June 13, 2014 11:24
The Bank of Korea on Thursday froze interest rates for the 13th consecutive month.
The last time the BOK cut the key interest rate was a quarter percentage point in May last year, and since then it has been stuck at 2.5 percent.
BOK Governor Lee Ju-yeol said interest rates are at a level that "support economic recovery" and hinted at a hike over the long term.
Some economists worry that is too optimistic. They point out that the domestic economic recovery is taking longer than expected, while the impact of the April 16 ferry disaster has dampened private consumption.
The Ministry of Strategy and Finance has already warned that domestic consumption will have been even slower in the second quarter than in the first, and job growth was capped at only 410,000 in May, the lowest in 10 months.
Consumer prices are growing at such a slow pace that economists are starting to fear deflation, while the strengthening won has begun to cut into earnings at exporters.

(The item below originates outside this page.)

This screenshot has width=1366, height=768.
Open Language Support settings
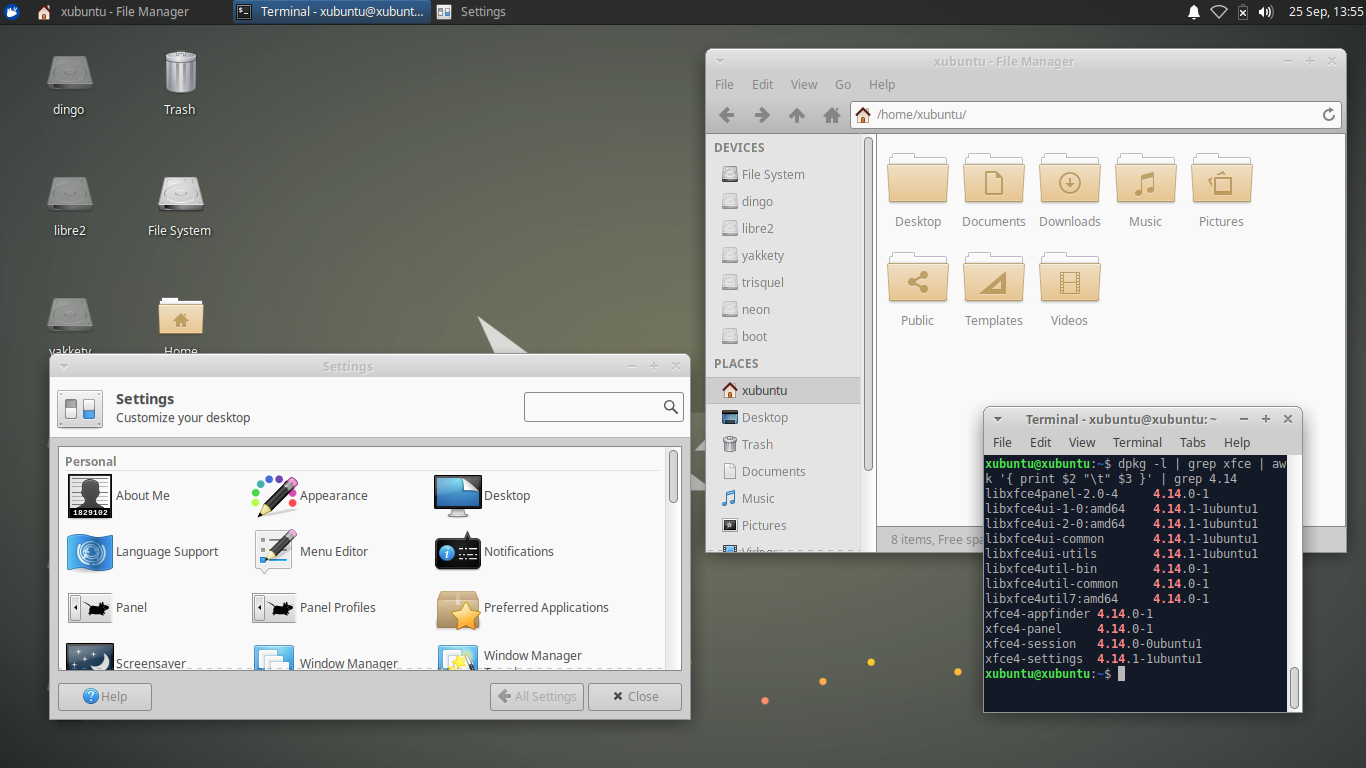click(90, 551)
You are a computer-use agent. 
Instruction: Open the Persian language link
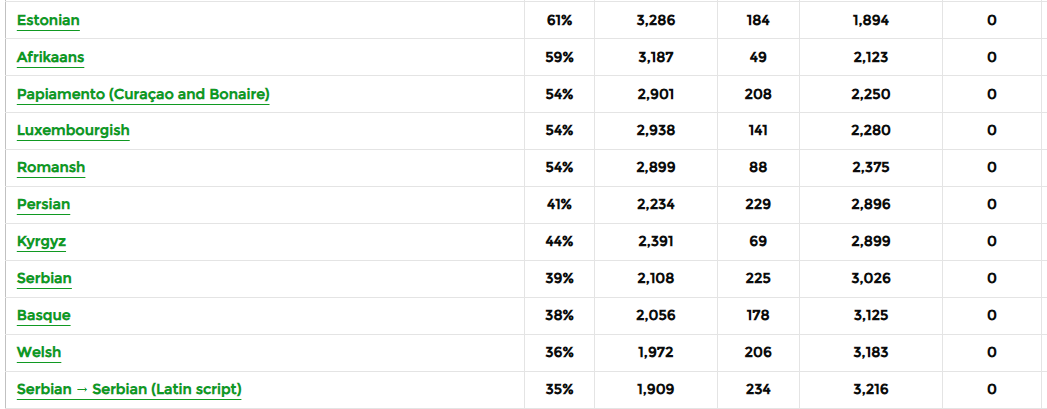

Central banks in the U.S., Europe, Japan and elsewhere are cutting interest rates to stimulate growth, but the BOK is going in the opposite direction.
A former government official said, "Consumer prices grew only in the one-percent range for more than a year and a half, which is beyond the BOK's target" of 2.5-3.5 percent, "while the influx of foreign capital into the country has led to the won strengthening by more than W60 over the past three months. It's frustrating that the BOK is just standing on the sidelines."